John Carter is lost in space, Hill and Tatum score on Jump Street
If the intent was to create a bigscreen franchise based on Edgar Rice Burroughs’ classic sci-fi stories, then John Carter must be considered a failure. This lumbering fantasy saga may indeed be faithful to the original stories (first introduced in a magazine serial 100 years ago) and may offer some visual enticements, but it lacks a sense of humor and, worse, a sense of fun.
Based predominantly on Burroughs’ original story A Princess of Mars, the film stars Taylor Kitsch in the title role of John Carter, a Confederate officer and veteran of the Civil War who is unexpectedly transported to the planet Mars, where his combat experience becomes quite handy.
Joined by the beautiful princess Dejah Thoris (the beautiful Lynn Collins), our brawny hero embarks on an otherworldly adventure that begins with some semblance of promise before collapsing under its own weight. By the time the film’s “big” climax rolls around, much of whatever interest the story possessed has long since dissipated.
Kitsch and Collins are both attractive, and each one possesses a noteworthy navel prominently displayed throughout (Collins’ is particularly fetching), but they struggle under the weight of the script, which is credited to director Andrew Stanton, Mark Andrews and Michael Chabon.
Collins tends to come off better than her male counterpart, as Kitsch simply isn’t strong enough an actor to carry the weight of the film. Then again, it would take truly Herculean effort to conquer the story, which is told in stolid, stodgy fashion.
Others of note in the cast include Willem Dafoe, Samantha Morton, Mark Strong, Ciaran Hinds, Dominic Church and Thomas Haden Church and Bryan Cranston, some in the CGI guise of aliens, some as humanoids, and most appearing to stifle their confusion, for which one can hardly blame them. Daryl Sabara, who plays Edgar Rice Burroughs in the film’s wraparound segments, at least has an excuse: His character is supposed to be confused.
Evidently still smarting from the critical and financial drubbing of last year’s animated fantasy Mars Needs Moms, Disney opted to drop the “of Mars” from the film’s advertising — thereby robbing it of its only real novelty. (The end credits restore the full title, for whatever that’s worth.)

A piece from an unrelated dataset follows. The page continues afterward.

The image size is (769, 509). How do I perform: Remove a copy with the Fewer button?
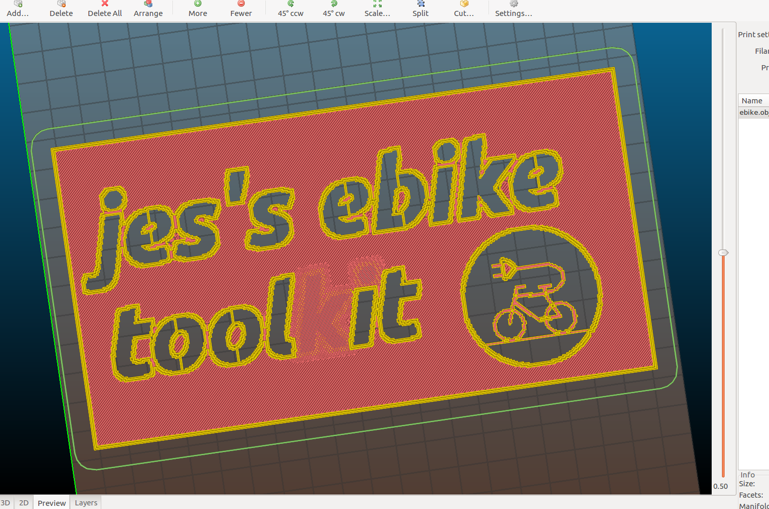click(241, 8)
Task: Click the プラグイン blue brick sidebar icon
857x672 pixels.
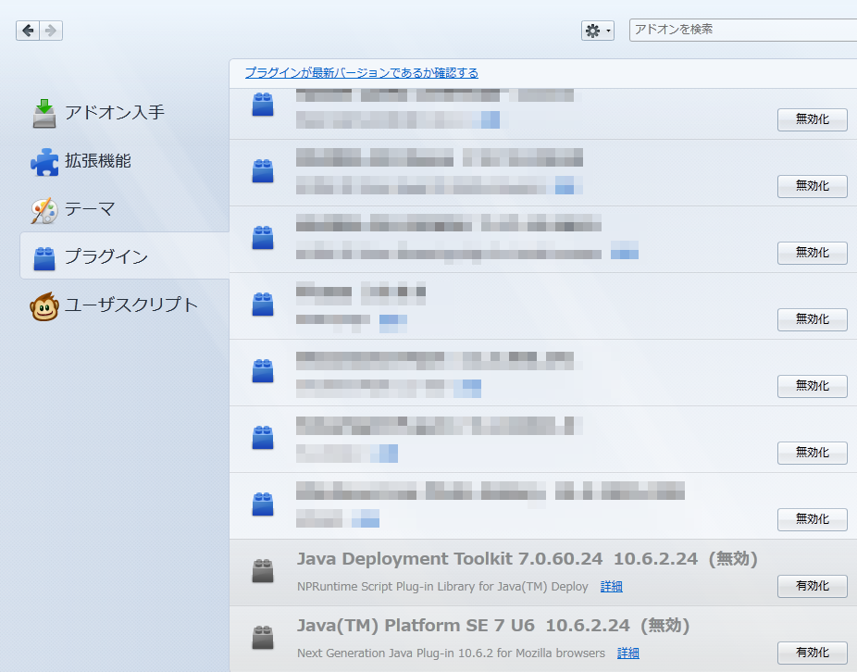Action: pyautogui.click(x=44, y=258)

With a pricetag conservatively estimated at $250 million, the studio is running a gauntlet. How familiar are contemporary audiences with the John Carter stories? The Adventures of Tintin didn’t do as well as expected in the US, despite director by Steven Spielberg and producer Peter Jackson, because today’s younger audience — for which it was primarily intended — simply weren’t acquainted with the stories, as popular as they once were. (The film fared far better overseas and was, comparatively speaking, a far superior film.)
Of course, the predominant concern beyond financial success — at least to some — is artistic achievement, and John Carter is a lumbering, bombastic behemoth of a movie. The visual effects are generally impressive, but what’s the point when the story they’re ostensibly enhancing doesn’t measure up?
Before it runs out of steam, 21 Jump Street is a cheerfully vulgar outing that gets a lot of mileage out of the unlikely pairing of Jonah Hill and Channing Tatum, who get a second chance to re-do high school — this time as cops.
The film, which opens Friday, is of course the “adaptation” of the popular ’80s cop show (one of the first hits on the thenfledgling Fox Network), albeit played for laughs. Hill, sporting a slimmer physique as well as executive-producer and story credits, is on familiar territory as the clueless Schmidt, who is unexpectedly accepted by the “cool crowd,” while Tatum’s brainless jock Jenko, falls in with the resident geek contingent. Posing as brothers (ha!), their job is to bust a secret drug ring, but they’d much prefer partying with their new classmates. That counts as undercover work, doesn’t it?
As well as spoofing the TV series, the film pokes goodnatured, lowbrow fun at teen comedies, with Hill and Tatum (also an executive producer) generating a pleasing onscreen chemistry that will likely pay off at the box office.
This is an especially good turn from Tatum, who has frequently come off as stiff in his earlier films (GI Joe: The Rise of Cobra, Dear John). Playing dumb suits him — and that’s meant as a compliment. There’s also fun work from Dave Franco (James’ younger brother) as the eco-minded, folk-singing drug dealer, Rob Riggle as the school’s unstable coach and Ellie Kemper as a teacher with the hots for Jenko. Ice Cube checks in now and again as Schmidt and Jenko’s belligerent, antagonistic captain — which he freely admits when he first meets them. Fans of the original series can also expect cameos from cast members, including a wellpublicized one by Johnny Depp, the first breakout star of “21 Jump Street” (and who couldn’t wait to leave it once he did break out).
Directors Phil Lord and Chris Miller, who previously teamed for the animated Cloudy With a Chance of Meatballs (2009), get to indulge in a far raunchier sense of humor here, and do their best to keep the action moving even when the story’s momentum stalls. Still, 21 Jump Street is better than expected. That’s meant as a compliment, too.